A bushing or rubber bushing is a type of vibration isolator. It provides an interface between two parts, damping the energy transmitted through the bushing. A common application is in vehicle suspension systems, where a bushing made of rubber (or, more often, synthetic rubber or polyurethane) separates the faces of two metal objects while allowing a certain amount of movement. This movement allows the suspension parts to move freely, for example, when traveling over a large bump, while minimizing transmission of noise and small vibrations through to the chassis of the vehicle. A rubber bushing may also be described as a flexible mounting or antivibration mounting.

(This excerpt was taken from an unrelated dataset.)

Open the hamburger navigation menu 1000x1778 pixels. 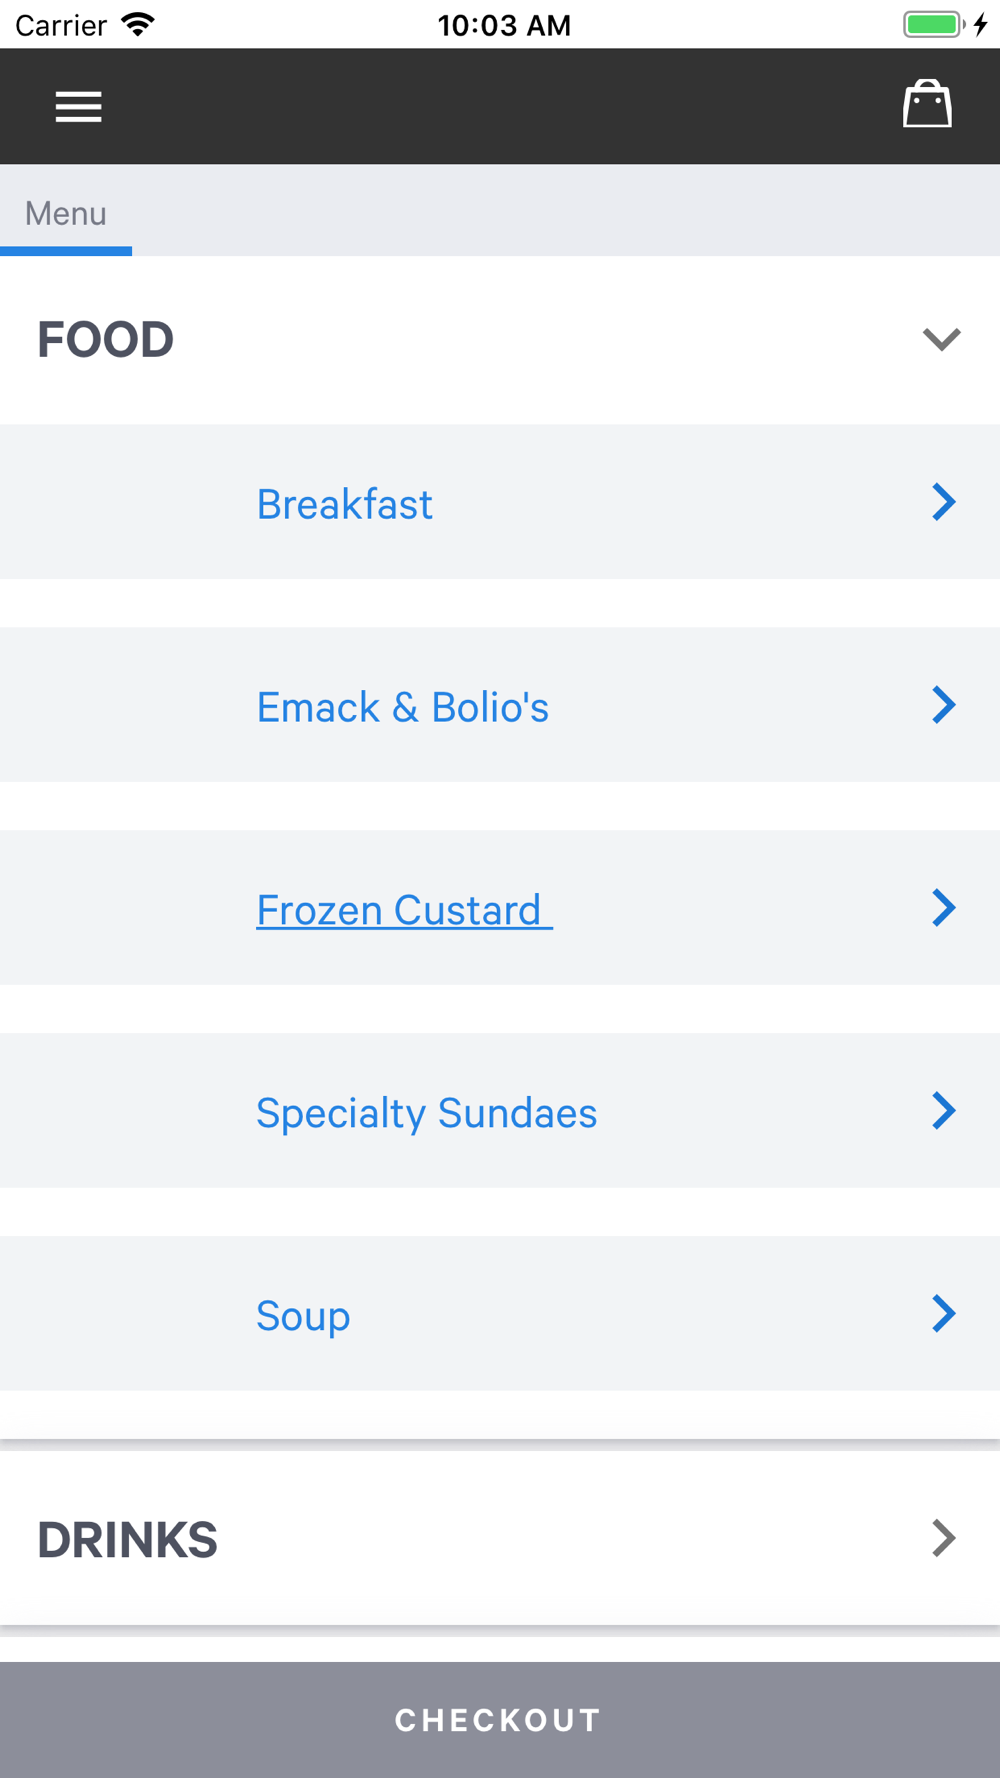click(78, 106)

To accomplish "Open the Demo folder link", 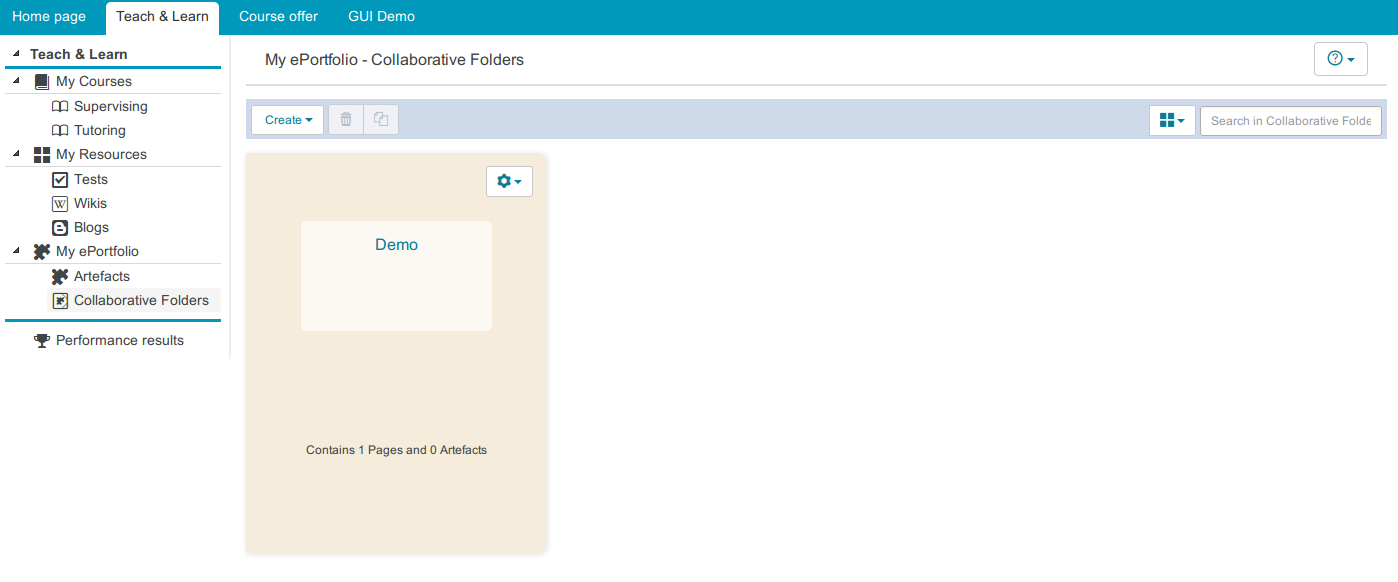I will pos(396,245).
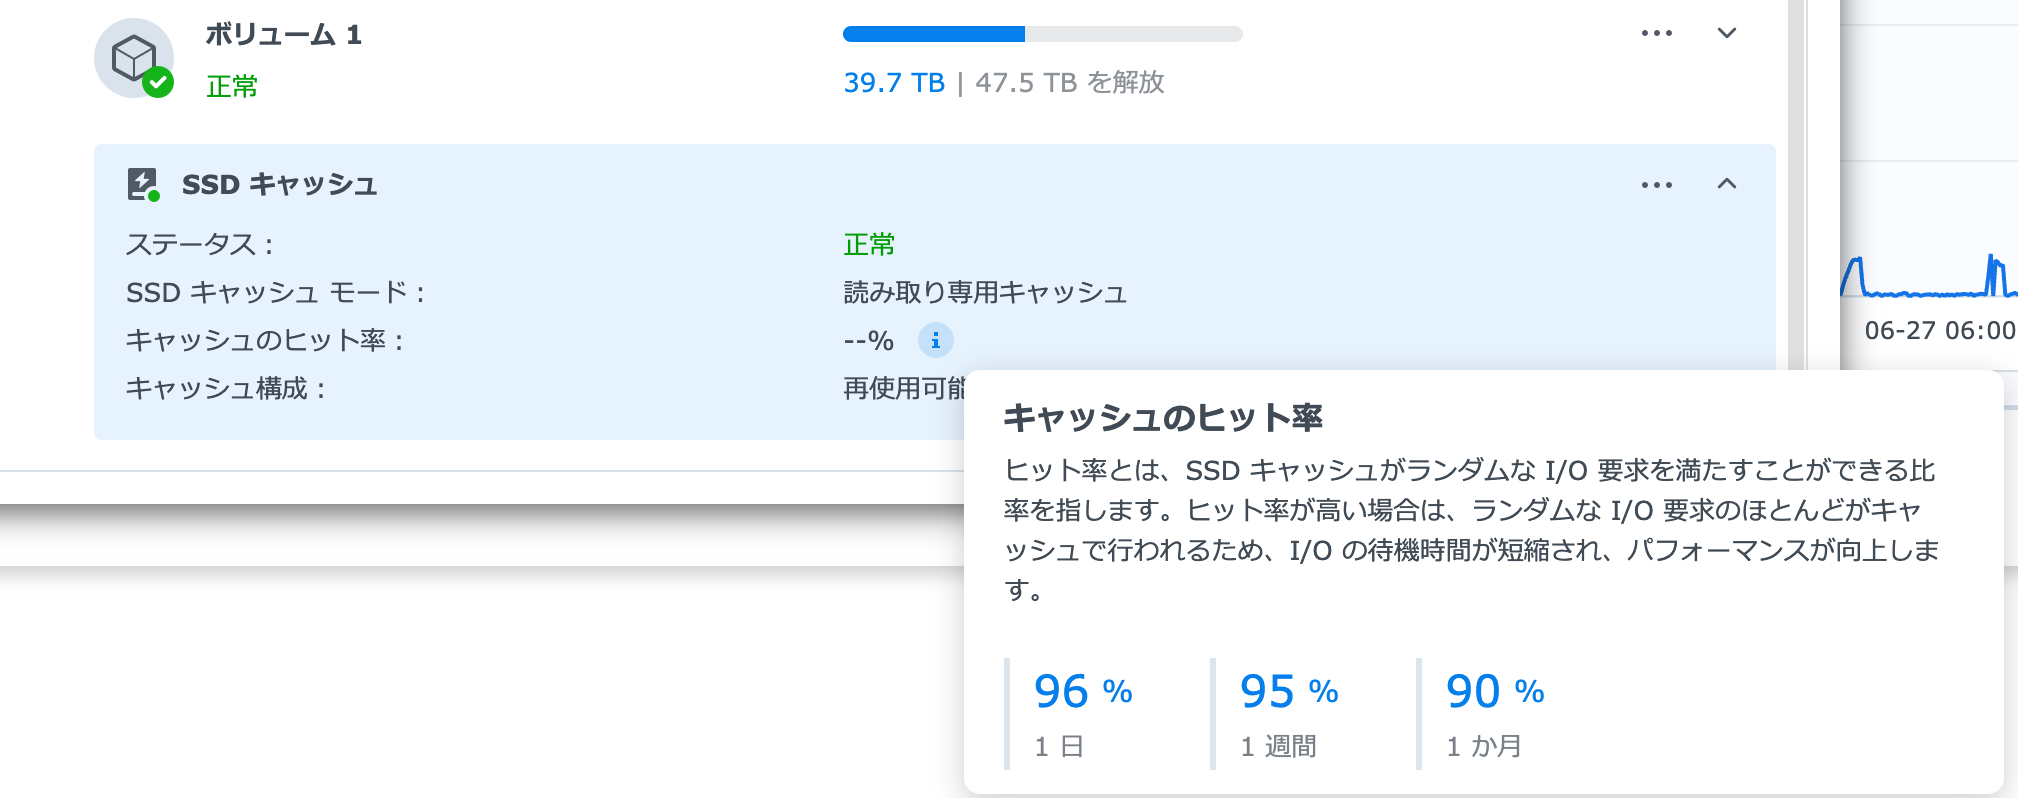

These bushings often take the form of an annular cylinder of flexible material inside a metallic casing or outer tube. They might also feature an internal crush tube which protects the bushing from being crushed by the fixings which hold it onto a threaded spigot. Many different types of bushing designs exist. An important difference compared with plain bearings is that the relative motion between the two connected parts is accommodated by strain in the rubber, rather than by shear or friction at the interface. Some rubber bushings, such as the D block for a sway bar, do allow sliding at the interface between one part and the rubber.

==History==
Charles E. Sorensen credits Walter Chrysler as being a leader in encouraging the adoption of rubber vibration-isolating mounts. In his memoir (1956), he says that, on March 10, 1932, Chrysler called at Ford headquarters to show off a new Plymouth model.
"The most radical feature of his car was the novel suspension of its six-cylinder engine so as to cut down vibration. The engine was supported on three points and rested on rubber mounts. Noise and vibration were much less. There was still a lot of movement of the engine when idling, but under a load it settled down. Although it was a great success in the Plymouth, Henry Ford did not like it. For no given reason, he just didn't like it, and that was that. I told Walter that I felt it was a step in the right direction, that it would smooth out all noises and would adapt itself to axles and springs and steering-gear mounts, which would stop the transfer of road noises into the body. Today rubber mounts are used on all cars. They are also found on electric-motor mounts, in refrigerators, radios, television sets—wherever mechanical noises are apparent, rubber is used to eliminate them. We can thank Walter Chrysler for a quieter way of life. Mr. Ford could have installed this new mount at once in the V-8, but he missed the value of it. Later Edsel and I persuaded him. Rubber mounts are now found also in doors, hinges, windshields, fenders, spring hangers, shackles, and lamps—all with the idea of eliminating squeaks and rattles."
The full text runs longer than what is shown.